• [What this task involves]
Down to the final line, reproduce the entries that follow exactly.
-------- The input --------
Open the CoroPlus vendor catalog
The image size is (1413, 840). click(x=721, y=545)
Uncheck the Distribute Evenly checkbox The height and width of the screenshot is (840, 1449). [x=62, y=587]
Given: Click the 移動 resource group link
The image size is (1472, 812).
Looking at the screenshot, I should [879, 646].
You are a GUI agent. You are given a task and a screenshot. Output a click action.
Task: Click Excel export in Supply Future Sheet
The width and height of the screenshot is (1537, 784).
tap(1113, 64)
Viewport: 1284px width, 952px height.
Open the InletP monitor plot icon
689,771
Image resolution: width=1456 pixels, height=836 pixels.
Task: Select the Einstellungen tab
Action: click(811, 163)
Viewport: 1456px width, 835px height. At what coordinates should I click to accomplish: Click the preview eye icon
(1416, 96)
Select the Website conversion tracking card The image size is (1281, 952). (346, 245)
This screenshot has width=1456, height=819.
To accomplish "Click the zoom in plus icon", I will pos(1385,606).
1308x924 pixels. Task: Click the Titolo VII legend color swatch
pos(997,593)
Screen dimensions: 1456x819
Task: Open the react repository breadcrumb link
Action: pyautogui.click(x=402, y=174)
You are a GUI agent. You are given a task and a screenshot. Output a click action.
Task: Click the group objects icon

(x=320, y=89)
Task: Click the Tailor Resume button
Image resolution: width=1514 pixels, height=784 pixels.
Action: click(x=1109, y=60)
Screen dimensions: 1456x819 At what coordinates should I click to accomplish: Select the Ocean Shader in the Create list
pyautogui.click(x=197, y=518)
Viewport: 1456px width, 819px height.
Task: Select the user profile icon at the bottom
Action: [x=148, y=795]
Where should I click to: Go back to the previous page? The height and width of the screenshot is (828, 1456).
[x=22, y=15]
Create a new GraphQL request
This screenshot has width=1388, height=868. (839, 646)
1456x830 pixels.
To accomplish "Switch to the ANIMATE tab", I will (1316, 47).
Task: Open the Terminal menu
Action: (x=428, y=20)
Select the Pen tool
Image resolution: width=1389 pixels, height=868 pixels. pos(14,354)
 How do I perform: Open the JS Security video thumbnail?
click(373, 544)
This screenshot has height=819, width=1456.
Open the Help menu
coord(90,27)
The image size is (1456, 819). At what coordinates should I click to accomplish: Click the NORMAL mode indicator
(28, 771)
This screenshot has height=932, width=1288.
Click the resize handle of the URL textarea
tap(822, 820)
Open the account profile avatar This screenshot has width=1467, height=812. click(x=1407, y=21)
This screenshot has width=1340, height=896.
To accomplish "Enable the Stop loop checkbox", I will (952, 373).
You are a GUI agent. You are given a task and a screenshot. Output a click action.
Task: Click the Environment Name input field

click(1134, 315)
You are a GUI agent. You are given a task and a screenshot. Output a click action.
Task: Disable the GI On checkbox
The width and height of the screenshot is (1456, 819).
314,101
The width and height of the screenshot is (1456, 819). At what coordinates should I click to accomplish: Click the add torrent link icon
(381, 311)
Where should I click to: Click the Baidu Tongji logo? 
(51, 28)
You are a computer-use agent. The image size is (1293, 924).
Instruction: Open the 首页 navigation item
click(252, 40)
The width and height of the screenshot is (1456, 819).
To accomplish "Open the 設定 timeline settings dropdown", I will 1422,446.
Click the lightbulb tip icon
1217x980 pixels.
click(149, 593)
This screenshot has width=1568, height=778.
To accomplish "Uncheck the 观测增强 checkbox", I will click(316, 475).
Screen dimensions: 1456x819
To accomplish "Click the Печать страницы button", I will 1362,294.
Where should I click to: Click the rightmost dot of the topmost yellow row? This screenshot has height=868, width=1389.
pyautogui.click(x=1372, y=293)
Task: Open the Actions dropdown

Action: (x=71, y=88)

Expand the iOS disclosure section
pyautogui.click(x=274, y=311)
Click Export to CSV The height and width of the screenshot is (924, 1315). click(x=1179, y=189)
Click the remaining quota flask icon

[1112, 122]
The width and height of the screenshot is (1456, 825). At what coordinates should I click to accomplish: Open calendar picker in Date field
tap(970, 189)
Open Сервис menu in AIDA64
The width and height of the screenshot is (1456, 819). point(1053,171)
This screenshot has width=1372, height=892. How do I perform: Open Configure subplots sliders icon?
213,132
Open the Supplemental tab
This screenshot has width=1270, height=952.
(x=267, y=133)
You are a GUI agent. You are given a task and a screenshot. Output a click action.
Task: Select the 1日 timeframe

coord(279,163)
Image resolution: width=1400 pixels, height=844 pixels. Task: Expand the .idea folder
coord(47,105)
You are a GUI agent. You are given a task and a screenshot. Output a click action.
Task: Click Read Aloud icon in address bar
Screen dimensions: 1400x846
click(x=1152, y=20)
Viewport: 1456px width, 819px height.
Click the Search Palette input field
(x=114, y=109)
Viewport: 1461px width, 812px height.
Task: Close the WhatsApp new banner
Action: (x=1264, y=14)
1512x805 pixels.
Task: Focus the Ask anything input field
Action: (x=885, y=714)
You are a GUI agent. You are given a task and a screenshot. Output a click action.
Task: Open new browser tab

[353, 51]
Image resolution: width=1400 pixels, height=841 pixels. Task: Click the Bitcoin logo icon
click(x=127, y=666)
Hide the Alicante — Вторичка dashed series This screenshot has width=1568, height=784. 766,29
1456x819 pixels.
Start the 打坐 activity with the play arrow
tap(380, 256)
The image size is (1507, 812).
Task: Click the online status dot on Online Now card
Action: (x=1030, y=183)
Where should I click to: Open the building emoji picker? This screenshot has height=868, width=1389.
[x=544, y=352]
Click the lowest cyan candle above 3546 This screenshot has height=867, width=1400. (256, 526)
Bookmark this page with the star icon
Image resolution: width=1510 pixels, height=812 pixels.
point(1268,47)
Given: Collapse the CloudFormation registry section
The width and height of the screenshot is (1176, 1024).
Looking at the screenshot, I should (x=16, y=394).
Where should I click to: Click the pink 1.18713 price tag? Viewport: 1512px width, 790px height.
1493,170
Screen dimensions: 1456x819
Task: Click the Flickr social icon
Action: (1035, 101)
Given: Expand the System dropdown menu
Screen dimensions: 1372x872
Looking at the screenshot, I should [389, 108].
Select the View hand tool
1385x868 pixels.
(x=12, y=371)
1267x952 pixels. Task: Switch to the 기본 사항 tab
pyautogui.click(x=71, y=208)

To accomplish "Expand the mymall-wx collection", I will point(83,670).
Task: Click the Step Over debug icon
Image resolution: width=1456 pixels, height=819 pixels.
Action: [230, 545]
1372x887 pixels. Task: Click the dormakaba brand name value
--------
• [Expected answer]
Open the CoroPlus vendor catalog
The image size is (1413, 840). click(x=721, y=545)
Uncheck the Distribute Evenly checkbox The height and width of the screenshot is (840, 1449). [x=62, y=587]
Given: Click the 移動 resource group link
The image size is (1472, 812).
Looking at the screenshot, I should [879, 646].
You are a GUI agent. You are given a task and a screenshot. Output a click action.
Task: Click Excel export in Supply Future Sheet
The width and height of the screenshot is (1537, 784).
tap(1113, 64)
Viewport: 1284px width, 952px height.
Open the InletP monitor plot icon
689,771
Image resolution: width=1456 pixels, height=836 pixels.
Task: Select the Einstellungen tab
Action: click(811, 163)
Viewport: 1456px width, 835px height. At what coordinates should I click to accomplish: Click the preview eye icon
(1416, 96)
Select the Website conversion tracking card The image size is (1281, 952). (346, 245)
This screenshot has width=1456, height=819.
To accomplish "Click the zoom in plus icon", I will pos(1385,606).
1308x924 pixels. Task: Click the Titolo VII legend color swatch
pos(997,593)
Screen dimensions: 1456x819
Task: Open the react repository breadcrumb link
Action: pyautogui.click(x=402, y=174)
You are a GUI agent. You are given a task and a screenshot. Output a click action.
Task: Click the group objects icon

(x=320, y=89)
Task: Click the Tailor Resume button
Image resolution: width=1514 pixels, height=784 pixels.
Action: click(x=1109, y=60)
Screen dimensions: 1456x819 At what coordinates should I click to accomplish: Select the Ocean Shader in the Create list
pyautogui.click(x=197, y=518)
Viewport: 1456px width, 819px height.
Task: Select the user profile icon at the bottom
Action: [x=148, y=795]
Where should I click to: Go back to the previous page? The height and width of the screenshot is (828, 1456).
[x=22, y=15]
Create a new GraphQL request
This screenshot has width=1388, height=868. (839, 646)
1456x830 pixels.
To accomplish "Switch to the ANIMATE tab", I will (1316, 47).
Task: Open the Terminal menu
Action: (x=428, y=20)
Select the Pen tool
Image resolution: width=1389 pixels, height=868 pixels. pos(14,354)
 How do I perform: Open the JS Security video thumbnail?
click(373, 544)
This screenshot has height=819, width=1456.
Open the Help menu
coord(90,27)
The image size is (1456, 819). At what coordinates should I click to accomplish: Click the NORMAL mode indicator
(28, 771)
This screenshot has height=932, width=1288.
Click the resize handle of the URL textarea
tap(822, 820)
Open the account profile avatar This screenshot has width=1467, height=812. click(x=1407, y=21)
This screenshot has width=1340, height=896.
To accomplish "Enable the Stop loop checkbox", I will (952, 373).
You are a GUI agent. You are given a task and a screenshot. Output a click action.
Task: Click the Environment Name input field

click(1134, 315)
You are a GUI agent. You are given a task and a screenshot. Output a click action.
Task: Disable the GI On checkbox
The width and height of the screenshot is (1456, 819).
314,101
The width and height of the screenshot is (1456, 819). At what coordinates should I click to accomplish: Click the add torrent link icon
(381, 311)
Where should I click to: Click the Baidu Tongji logo? 
(51, 28)
You are a computer-use agent. The image size is (1293, 924).
Instruction: Open the 首页 navigation item
click(252, 40)
The width and height of the screenshot is (1456, 819).
To accomplish "Open the 設定 timeline settings dropdown", I will 1422,446.
Click the lightbulb tip icon
1217x980 pixels.
click(149, 593)
This screenshot has width=1568, height=778.
To accomplish "Uncheck the 观测增强 checkbox", I will click(316, 475).
Screen dimensions: 1456x819
To accomplish "Click the Печать страницы button", I will 1362,294.
Where should I click to: Click the rightmost dot of the topmost yellow row? This screenshot has height=868, width=1389.
pyautogui.click(x=1372, y=293)
Task: Open the Actions dropdown

Action: (x=71, y=88)

Expand the iOS disclosure section
pyautogui.click(x=274, y=311)
Click Export to CSV The height and width of the screenshot is (924, 1315). click(x=1179, y=189)
Click the remaining quota flask icon

[1112, 122]
The width and height of the screenshot is (1456, 825). At what coordinates should I click to accomplish: Open calendar picker in Date field
tap(970, 189)
Open Сервис menu in AIDA64
The width and height of the screenshot is (1456, 819). point(1053,171)
This screenshot has width=1372, height=892. How do I perform: Open Configure subplots sliders icon?
213,132
Open the Supplemental tab
This screenshot has width=1270, height=952.
(x=267, y=133)
You are a GUI agent. You are given a task and a screenshot. Output a click action.
Task: Select the 1日 timeframe

coord(279,163)
Image resolution: width=1400 pixels, height=844 pixels. Task: Expand the .idea folder
coord(47,105)
You are a GUI agent. You are given a task and a screenshot. Output a click action.
Task: Click Read Aloud icon in address bar
Screen dimensions: 1400x846
click(x=1152, y=20)
Viewport: 1456px width, 819px height.
Click the Search Palette input field
(x=114, y=109)
Viewport: 1461px width, 812px height.
Task: Close the WhatsApp new banner
Action: (x=1264, y=14)
1512x805 pixels.
Task: Focus the Ask anything input field
Action: (x=885, y=714)
You are a GUI agent. You are given a task and a screenshot. Output a click action.
Task: Open new browser tab

[353, 51]
Image resolution: width=1400 pixels, height=841 pixels. Task: Click the Bitcoin logo icon
click(x=127, y=666)
Hide the Alicante — Вторичка dashed series This screenshot has width=1568, height=784. 766,29
1456x819 pixels.
Start the 打坐 activity with the play arrow
tap(380, 256)
The image size is (1507, 812).
Task: Click the online status dot on Online Now card
Action: (x=1030, y=183)
Where should I click to: Open the building emoji picker? This screenshot has height=868, width=1389.
[x=544, y=352]
Click the lowest cyan candle above 3546 This screenshot has height=867, width=1400. (256, 526)
Bookmark this page with the star icon
Image resolution: width=1510 pixels, height=812 pixels.
point(1268,47)
Given: Collapse the CloudFormation registry section
The width and height of the screenshot is (1176, 1024).
Looking at the screenshot, I should (x=16, y=394).
Where should I click to: Click the pink 1.18713 price tag? Viewport: 1512px width, 790px height.
1493,170
Screen dimensions: 1456x819
Task: Click the Flickr social icon
Action: (1035, 101)
Given: Expand the System dropdown menu
Screen dimensions: 1372x872
Looking at the screenshot, I should [389, 108].
Select the View hand tool
1385x868 pixels.
(x=12, y=371)
1267x952 pixels. Task: Switch to the 기본 사항 tab
pyautogui.click(x=71, y=208)

To accomplish "Expand the mymall-wx collection", I will point(83,670).
Task: Click the Step Over debug icon
Image resolution: width=1456 pixels, height=819 pixels.
Action: [230, 545]
1372x887 pixels. Task: Click the dormakaba brand name value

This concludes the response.